**Provided records:**
───
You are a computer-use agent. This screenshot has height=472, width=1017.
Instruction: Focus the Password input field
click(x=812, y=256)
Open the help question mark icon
───
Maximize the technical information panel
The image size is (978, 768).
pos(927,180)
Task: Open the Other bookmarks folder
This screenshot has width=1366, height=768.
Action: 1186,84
───
**Work required:**
Starting at the line containing "Task: Open the Other bookmarks folder" and stopping after the line containing "Action: 1186,84", format each line of the data as a string in a JSON list, omitting blank lines.

**Task answer:**
[
  "Task: Open the Other bookmarks folder",
  "This screenshot has width=1366, height=768.",
  "Action: 1186,84"
]